Copy out every row below word for word, and leave the pictures out of your copy.

[Rows on locating words and on-screen items]

_____

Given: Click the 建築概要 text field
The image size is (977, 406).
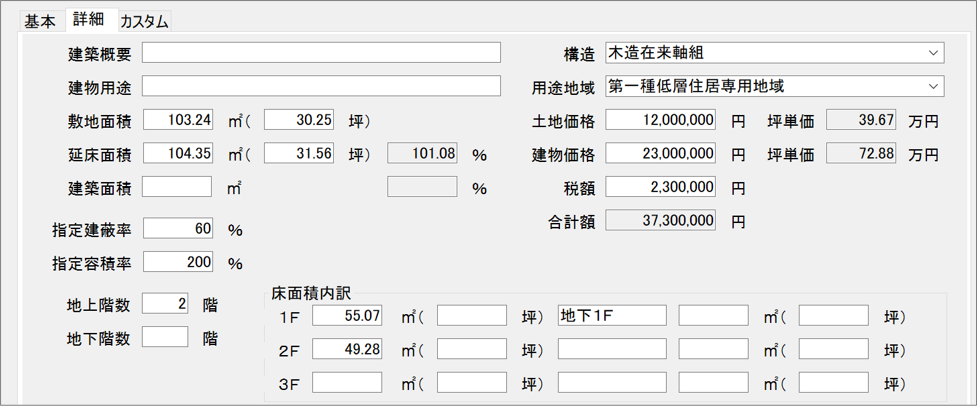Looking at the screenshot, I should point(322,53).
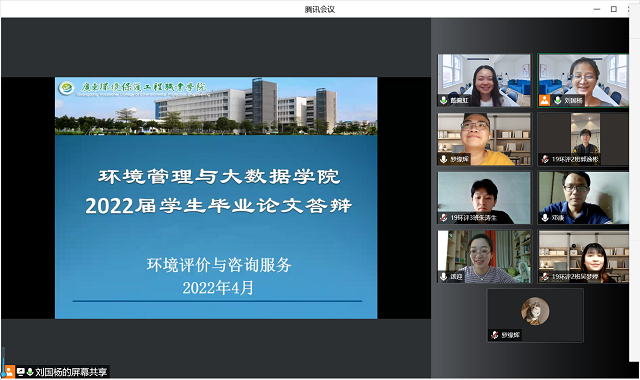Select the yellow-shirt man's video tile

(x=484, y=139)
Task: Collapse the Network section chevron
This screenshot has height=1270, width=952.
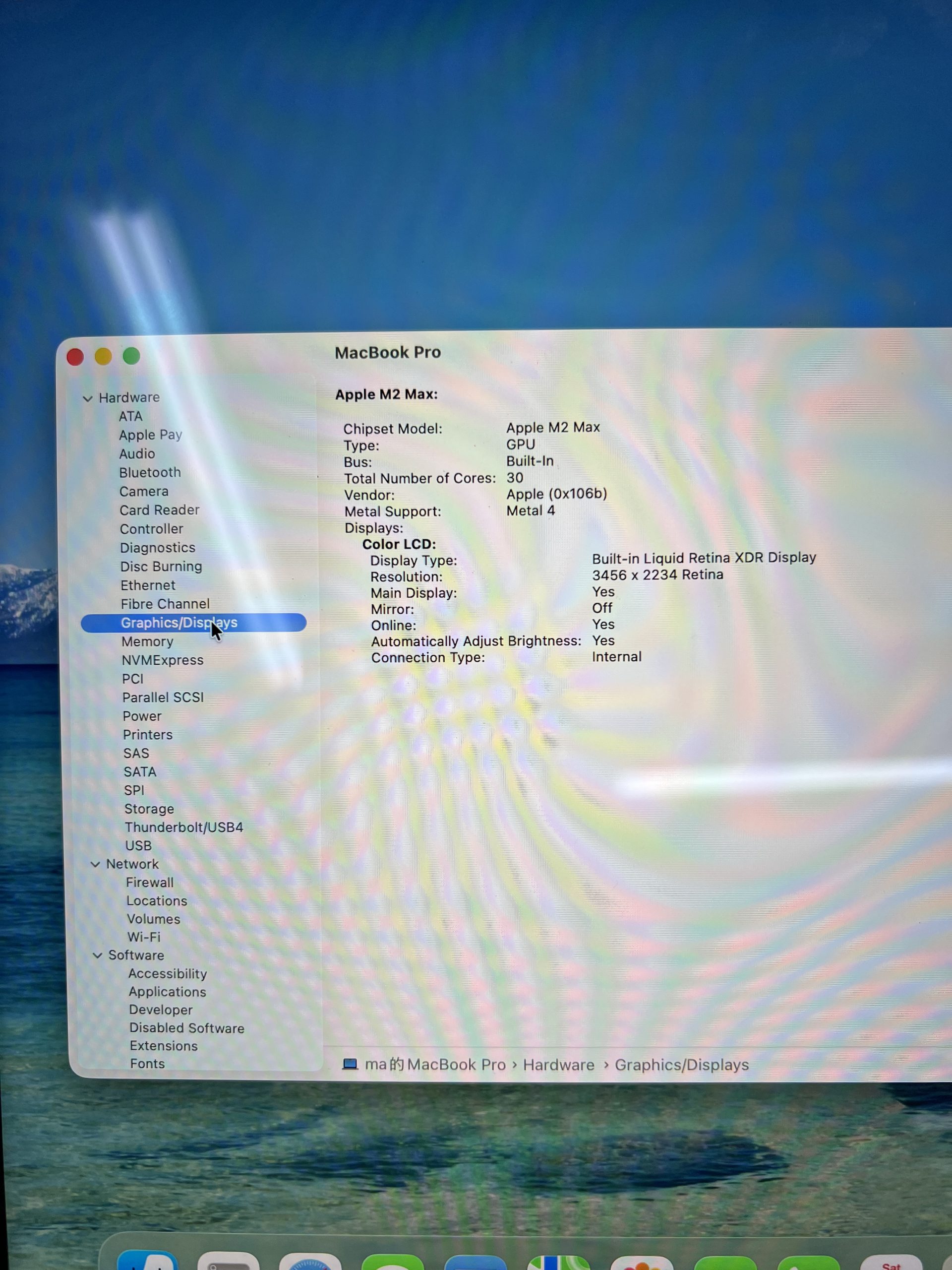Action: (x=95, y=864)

_____

Output of the exercise
Given: Click the 建築概要 text field
The image size is (977, 406).
Looking at the screenshot, I should point(322,53).
Select the yellow-shirt man's video tile

(x=484, y=139)
Task: Collapse the Network section chevron
This screenshot has height=1270, width=952.
Action: (x=95, y=864)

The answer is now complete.